The defendants in the case already have had an injunction issued against them barring such actions and barring the defendants’ proclaiming programs that certain groups could have but that barred other groups from having similar or participating in the former. The presiding judge in that injunction opened his order with this [emphasis in the original]:

In the year 2024, in the United States of America, in the State of California, in the City of Los Angeles, Jewish students were excluded from portions of the UCLA campus because they refused to denounce their faith. This fact is so unimaginable and so abhorrent to our constitutional guarantee of religious freedom that it bears repeating, Jewish students were excluded from portions of the UCLA campus because they refused to denounce their faith. UCLA does not dispute this. Instead, UCLA claims that it has no responsibility to protect the religious freedom of its Jewish students because the exclusion was engineered by third-party protesters. But under constitutional principles, UCLA may not allow services to some students when UCLA knows that other students are excluded on religious grounds, regardless of who engineered the exclusion.

This is the bigotry from which these personages demand their immunity. They rationalize their demand to be excused from their bigotry with this:

“There was no blueprint for how to respond to a protest encampment,” and UCLA used de-escalation in the context of “tense, uncertain, and rapidly evolving” situations, which justifies qualified immunity….

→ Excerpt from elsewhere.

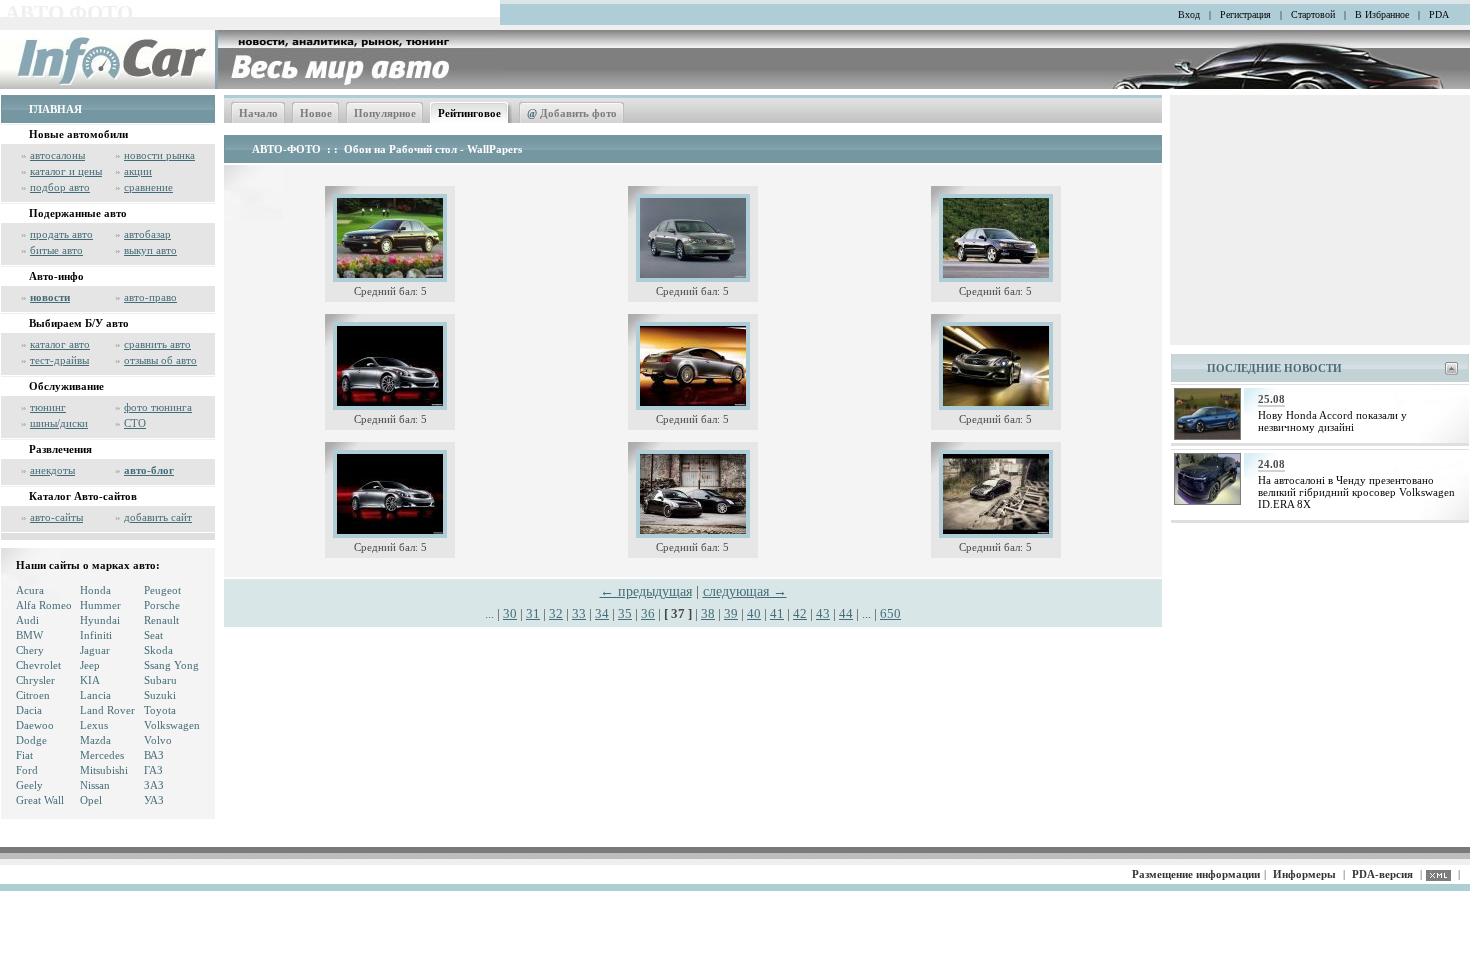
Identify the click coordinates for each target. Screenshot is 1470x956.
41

Right. We’re supposed to believe that the folks at the pinnacle of this major university’s management team had themselves to be told what to do before they acted. At the very least, that’s their confession that they’re unfit for the positions and should be fired for cause.

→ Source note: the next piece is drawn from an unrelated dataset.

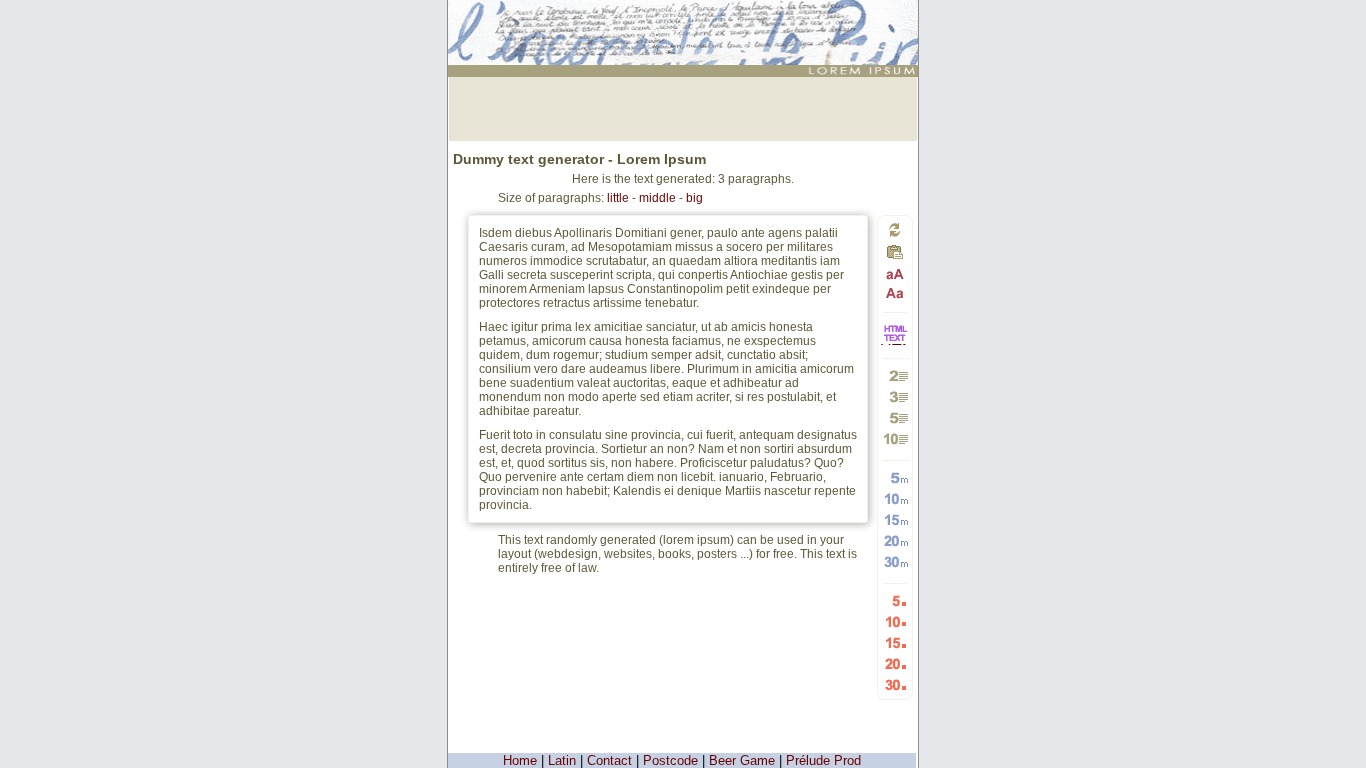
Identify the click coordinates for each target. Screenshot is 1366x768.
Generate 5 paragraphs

And they need to be sanctioned monetarily for their actions in furtherance of their bigotry along with any education-related licenses they may hold rescinded with prejudice.

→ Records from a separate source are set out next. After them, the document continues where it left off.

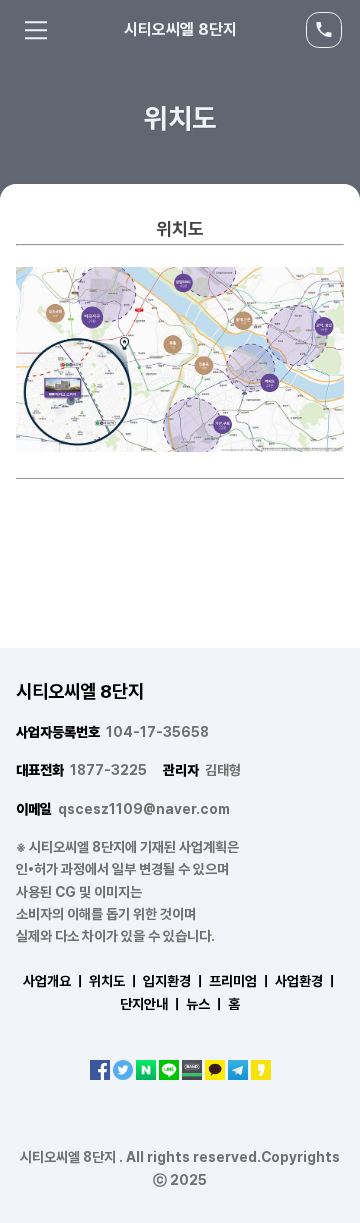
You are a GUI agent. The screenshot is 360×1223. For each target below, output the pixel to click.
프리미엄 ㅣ (240, 981)
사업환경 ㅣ (306, 981)
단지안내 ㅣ (151, 1004)
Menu (36, 30)
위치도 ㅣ (114, 981)
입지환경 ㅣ (174, 981)
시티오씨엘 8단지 (180, 29)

Moderation in the pursuit of justice is no virtue.

It Needn’t End the Investigations

The lede amply summarizes the intrinsic dishonesty of the Biden family syndicate:

Joe Biden began his presidency with a series of lies about his son Hunter’s business dealings: the laptop was Russian disinformation, the family didn’t get China money, and the future president never consorted with influence-seeking associates.
And he is ending his tenure in the White House with a stunning broken pledge.

House Oversight Committee Chairman James Comer (R, KY) seems to be giving up on the matter.

It’s unfortunate that, rather than come clean about their decades of wrongdoing, President Biden and his family continue to do everything they can to avoid accountability

Now is not the time to quit, though, especially not now with Joe Biden’s penchant for lying laid so bare.

Even if there can be no criminal liability attached to any investigation outcomes, the investigations still need to run to prompt, thorough completions and their results published. Biden’s pardon—a President’s pardon—is constitutionally provided, but for limited purpose:

…Power to Grant Reprieves and Pardons for Offenses against the United States, except in Cases of Impeachment.

That leaves open the possibility of civil consequences.

At the very least, there would be accountability in the public’s eye via publicity-driven retribution for the Biden syndicate and for those Progressive-Democratic Party politicians who supported the syndicate or who participated in the several coverups.

Let Them Eat Cake

No, wait. That was somebody else. What John Kerry said, in his fevered update to an almost as out of touch queen’s offer, was

Africans without electricity must select “the right kinds of electricity[.]”

Because they have the same freedom of choice and the same level of wealth as those French sans-culottes.

In America you have a right to be stupid, indeed.